La strana tempistica dell’emergenza rifiuti: ecco cosa è accaduto

mercoledì 14 Novembre 2018 - 15:33
La strana tempistica dell’emergenza rifiuti: ecco cosa è accaduto

Cronostoria di una crisi scoppiata dopo il 1 novembre e che ha visto il picco nella settimana dal 7 al 13 e che fa riflettere.

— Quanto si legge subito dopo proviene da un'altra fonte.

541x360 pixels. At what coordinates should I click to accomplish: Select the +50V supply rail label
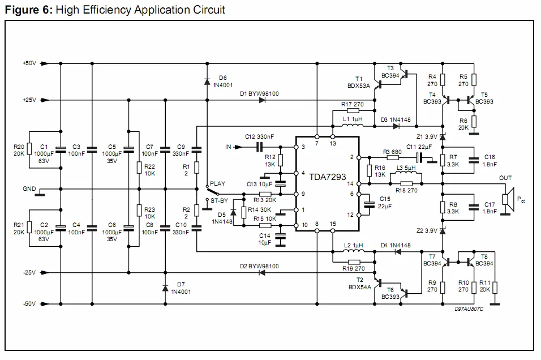pos(29,63)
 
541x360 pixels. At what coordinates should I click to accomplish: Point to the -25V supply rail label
pos(29,273)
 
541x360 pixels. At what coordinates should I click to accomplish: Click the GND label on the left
pos(29,189)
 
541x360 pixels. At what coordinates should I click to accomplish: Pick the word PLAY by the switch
pos(218,184)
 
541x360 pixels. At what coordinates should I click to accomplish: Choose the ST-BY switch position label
pos(219,200)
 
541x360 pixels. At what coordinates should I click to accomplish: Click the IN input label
pos(228,147)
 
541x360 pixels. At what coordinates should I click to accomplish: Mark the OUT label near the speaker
pos(505,178)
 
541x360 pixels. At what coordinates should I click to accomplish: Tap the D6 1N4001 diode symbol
pos(207,82)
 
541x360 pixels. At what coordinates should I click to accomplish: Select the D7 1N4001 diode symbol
pos(165,288)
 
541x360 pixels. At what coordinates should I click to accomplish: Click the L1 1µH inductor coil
pos(353,126)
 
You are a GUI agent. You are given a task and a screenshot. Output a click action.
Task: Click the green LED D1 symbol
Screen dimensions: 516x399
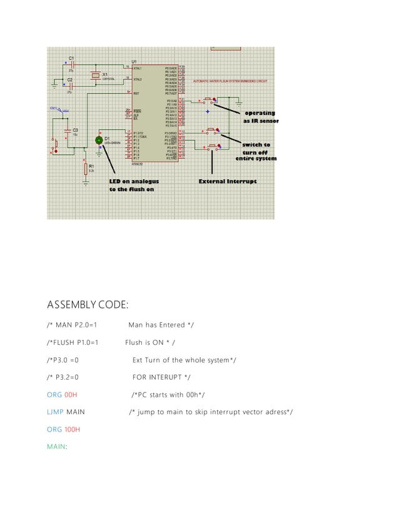(99, 140)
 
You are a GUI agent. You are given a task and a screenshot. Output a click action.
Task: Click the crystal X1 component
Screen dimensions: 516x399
(94, 76)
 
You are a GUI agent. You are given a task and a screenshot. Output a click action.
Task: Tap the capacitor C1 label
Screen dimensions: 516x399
(71, 57)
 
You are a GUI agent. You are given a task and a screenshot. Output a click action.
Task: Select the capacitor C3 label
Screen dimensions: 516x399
(74, 129)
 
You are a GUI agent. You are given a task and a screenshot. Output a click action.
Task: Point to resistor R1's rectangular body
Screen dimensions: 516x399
(86, 168)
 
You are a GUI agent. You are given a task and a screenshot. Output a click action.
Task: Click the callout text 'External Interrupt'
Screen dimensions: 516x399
(227, 181)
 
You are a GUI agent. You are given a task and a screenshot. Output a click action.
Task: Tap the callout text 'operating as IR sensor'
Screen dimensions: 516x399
(260, 117)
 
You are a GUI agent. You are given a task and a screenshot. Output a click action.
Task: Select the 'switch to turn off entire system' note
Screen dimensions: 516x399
(256, 151)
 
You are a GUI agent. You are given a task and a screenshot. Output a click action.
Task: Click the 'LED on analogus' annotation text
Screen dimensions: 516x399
(134, 181)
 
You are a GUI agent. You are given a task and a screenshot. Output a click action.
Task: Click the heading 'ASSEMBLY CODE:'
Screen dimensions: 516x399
(88, 305)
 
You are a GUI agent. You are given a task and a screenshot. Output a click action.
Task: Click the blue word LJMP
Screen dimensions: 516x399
(55, 412)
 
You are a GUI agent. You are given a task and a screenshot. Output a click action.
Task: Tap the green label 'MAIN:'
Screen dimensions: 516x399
(58, 446)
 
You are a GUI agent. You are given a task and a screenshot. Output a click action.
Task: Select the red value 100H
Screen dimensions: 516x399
(72, 429)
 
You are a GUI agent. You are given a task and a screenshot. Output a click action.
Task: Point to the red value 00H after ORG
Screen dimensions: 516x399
(71, 395)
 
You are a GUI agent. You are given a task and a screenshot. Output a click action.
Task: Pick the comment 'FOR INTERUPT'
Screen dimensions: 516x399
(161, 377)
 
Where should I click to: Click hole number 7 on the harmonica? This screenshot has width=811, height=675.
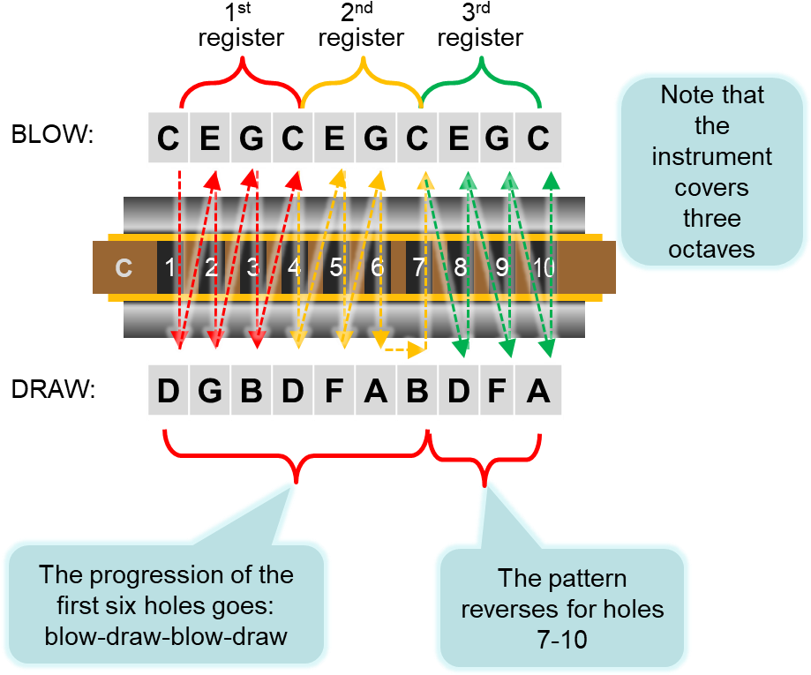(418, 267)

Troppi i dubbi su di un’emergenza rifiuti che sembra esplodere all’improvviso, nell’arco di pochi giorni, con una riduzione dei mezzi di raccolta, contestuale all’impossibilità di aggiustarli, che fa pensare. Proviamo a ricostruire l’accaduto di questa settimana infernale attraverso la cronologia ed i numeri

Il 27 ottobre il Cda boccia il Piano industriale proposto dal Dg Aldo Iacomelli

Lunedì 29, martedì 30 e mercoledì 31 la carenza di compattattori, pur essendo pesante, non è ancora a livelli cronici e si attesta nei 3 giorni e nei due turni (mattina e sera)  sulle medie del mese di ottobre, con una raccolta di tonnellate di rifiuti pari a 290,320 tonnellate il 29 ottobre, 284,620 il 30 e 288,320 tonnellate il 31.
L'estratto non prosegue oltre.